В 1919 году М. П. Чехов оказался в Таганроге, и, похоже, там и окончил бы свои дни, если бы не усиливающееся сияние вокруг имени Антона Чехова и все возрастающий к нему интерес. Под этот прожектор славы брата попал и М. П. Чехов: его привлекли к организации в Москве чеховского музея. Несмотря на то, что Михаил Павлович мало что помнил и реконструировал биографию писателя в основном по его письмам и рассказам сестры, он как-то сразу заважничал: «Именно я, и только я один, смог (и должен был бы) писать монографии и примечания об Антоне». К другим исследователям творчества брата М. П. Чехов относился болезненно-раздраженно, не стесняясь в выражениях в их адрес (заглазно, разумеется):

«Прислали из Ростова-на-Дону Чеховский сборник. … Помещена в нем статья дурака Андреева-Туркина, нечто необыкновенно дикое и бездарное, полное лжи и нелепостей. Теперь я ему не буду подавать руки. Бездарные люди! Бедная бумага! Все выдержит! О, под-д-д-лые!!!!» (из письма сестре).

«Прислал Балухатый письмо. Просит у меня разрешения напечатать мои стихотворения со своим профессорским сопроводительным текстом. Трудно, конечно, отказать и придется согласиться, но гонорар, разумеется получит он. Бездарные паразиты! Точно жуки-могильники, чувствующие себя дома только на трупе» (из дневника).


К концу жизни М. П. Чехов все больше превращался в резонера и очень любил писать жене многостраничные письма с пространными рассуждениями. Особенно его занимала тема гениев. Ни Тургенева, ни Толстого он не признавал: «Вы преклоняетесь перед ослом Толстым – я докажу вам, что он действительно осел! Целые два тома о том, как Анна путалась с Вронским, а Кити толстела и плодила ребят. А ваш Тургенев! Сопляк, который бряцал на своей лире перед такой-же сопливой интеллигенцией. И, Господи ты боже мой, какие это несерьезные писатели!» Критерием гениальности Михаил Павлович считал возраст: «Статистика лучше всяких критиков, вроде Михайловского, указывает вам, кто именно гений и кто нет. Уже одно то, что мне сейчас 67 лет, доказывает, что я – не гений. А то, что Антон умер так рано, говорит в его пользу. Если он и не гений, то во всяком случае значительная мировая величина».

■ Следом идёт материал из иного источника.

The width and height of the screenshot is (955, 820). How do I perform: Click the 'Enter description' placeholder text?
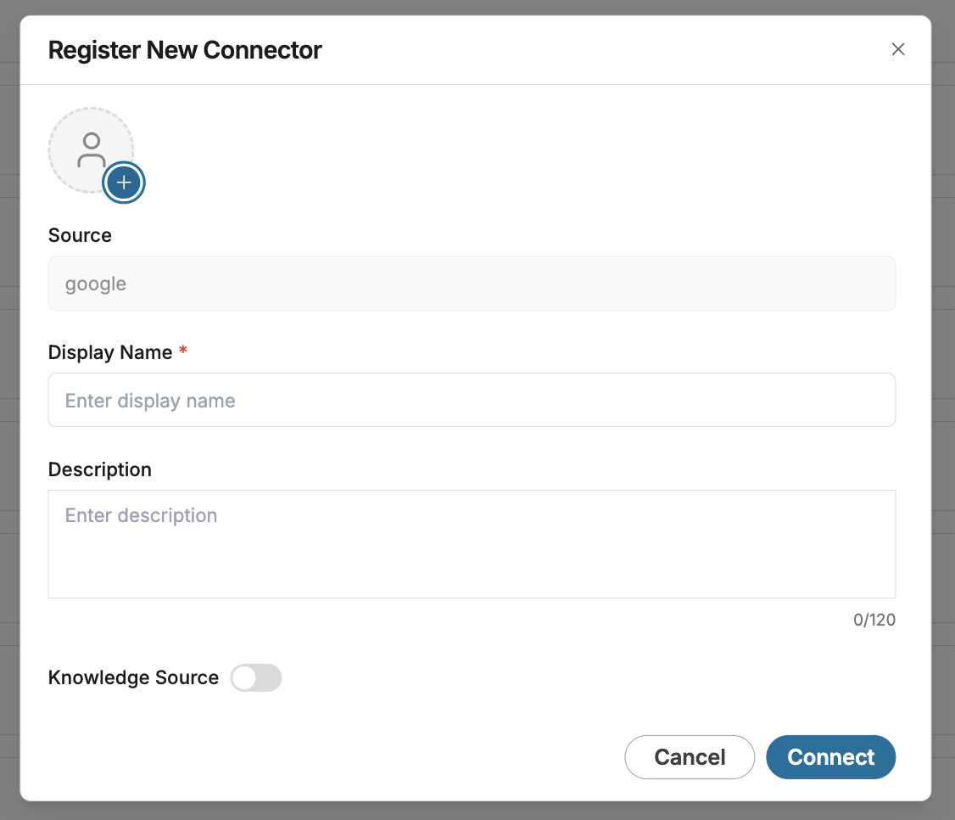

Мучила М. П. Чехова еще одна заноза: «Скрябину М. К. Морозова, купчиха, назначила ежегодную пенсию в 3000 р., Левитан получал такую-же субсидию от С. Т. Морозова, П. И. Чайковский – от богача Фон Мекка. Они же их командировали и заграницу, – и им нисколько не было стыдно получать эти деньги от богачей и жить на их счет, — возмущался он и резюмировал, – а что было бы, если бы я тогда съездил за границу! Быть может из меня вышел бы тогда большой писатель. Э, да что говорить!».


Но каковы гримасы судьбы! Именно Михаил Павлович, менее всех из братьев соответствующий духовности Антона Павловича («чужды друг другу, как колокольный звон кусочку мыла» – Чехов), стал «узаконенным» биографом писателя.

О мифотворчестве М. П. Чехова писалось неоднократно, но его главным мифом стало утверждение: «Я – его младший брат, проживший с ним почти всю его жизнь и никогда не терявший с ним связи, и на моих глазах развилась вся его литературная деятельность». Здесь все неправда, кроме, разве что – «я – его младший брат».

4

М. П. Чехов окончил юридический факультет Московского Императорского университета.

5

М. П. Чехов ошибался: МХТ уже приезжал в Питер в 1901 году и привозил две пьесы Чехова: «Дядя Ваня» и «Три сестры».